Entries for locating words and elements:
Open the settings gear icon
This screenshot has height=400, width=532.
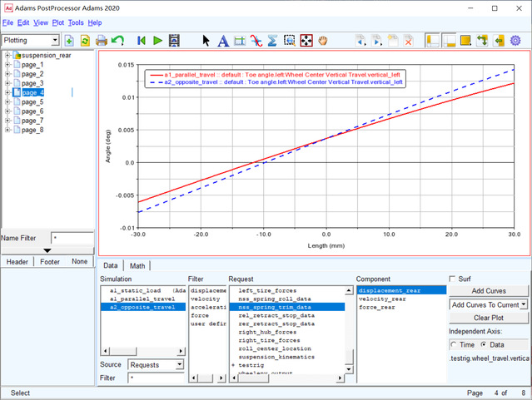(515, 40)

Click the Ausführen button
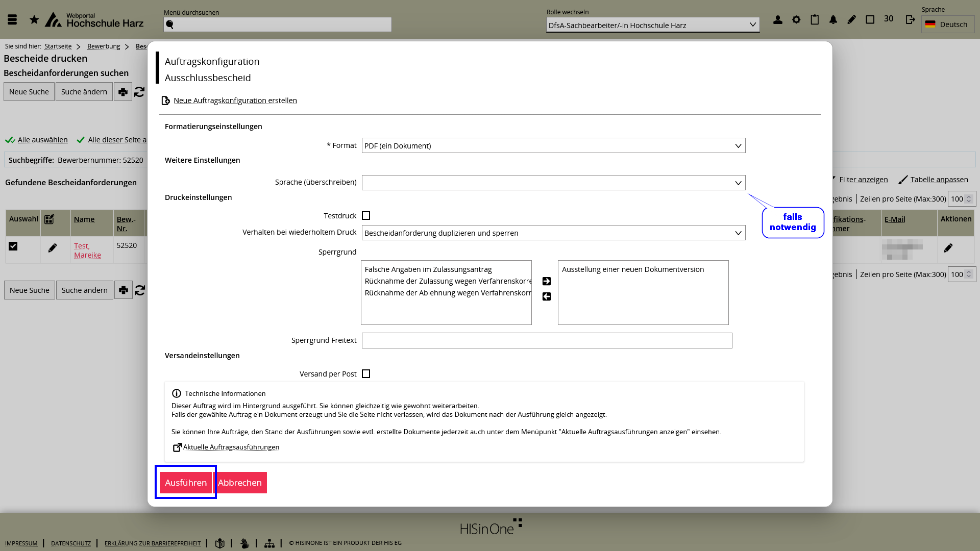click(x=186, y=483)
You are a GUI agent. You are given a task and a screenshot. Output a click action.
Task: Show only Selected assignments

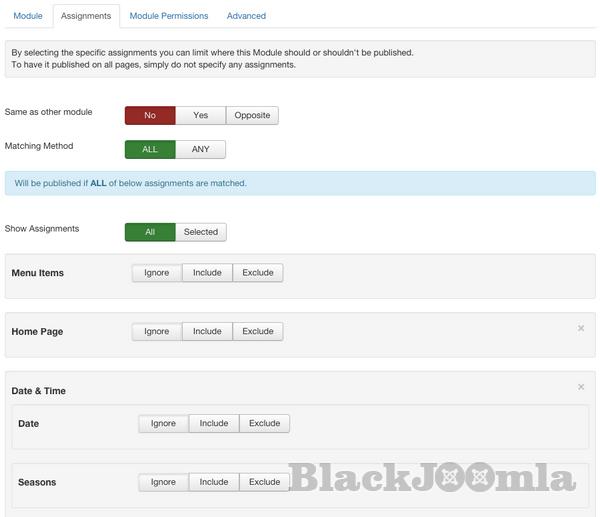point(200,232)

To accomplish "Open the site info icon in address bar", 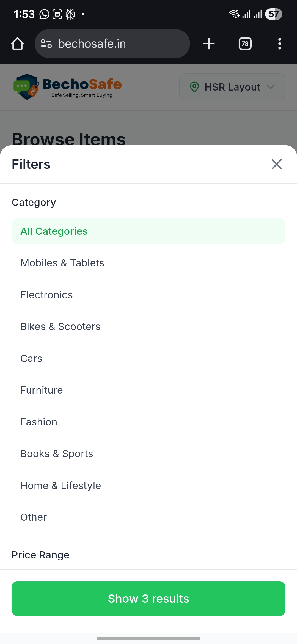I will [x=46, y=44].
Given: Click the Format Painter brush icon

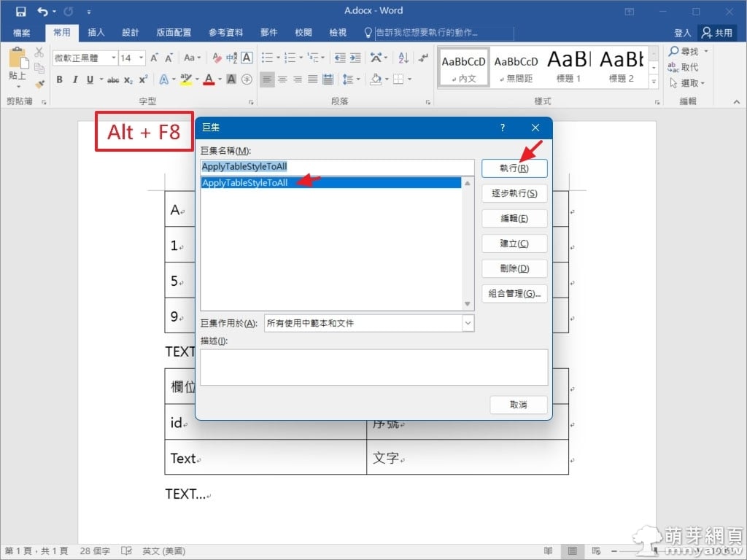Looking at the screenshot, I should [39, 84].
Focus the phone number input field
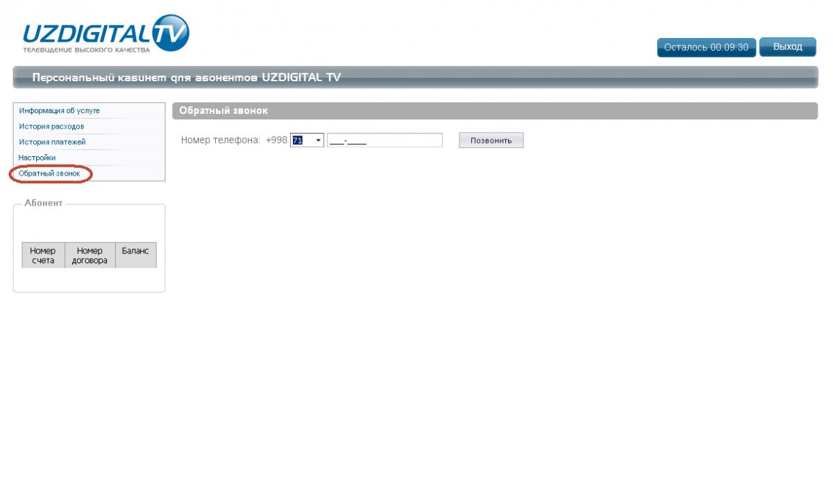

SET PROBLEM => Extract the lines of the records from the one containing "Given: Click the Format Painter brush icon" through the end of the records, including both ends, and reproduce them without any change. Omit the pictures from your answer.

SOLUTION =>
Given: Click the Format Painter brush icon

Looking at the screenshot, I should [39, 84].
Focus the phone number input field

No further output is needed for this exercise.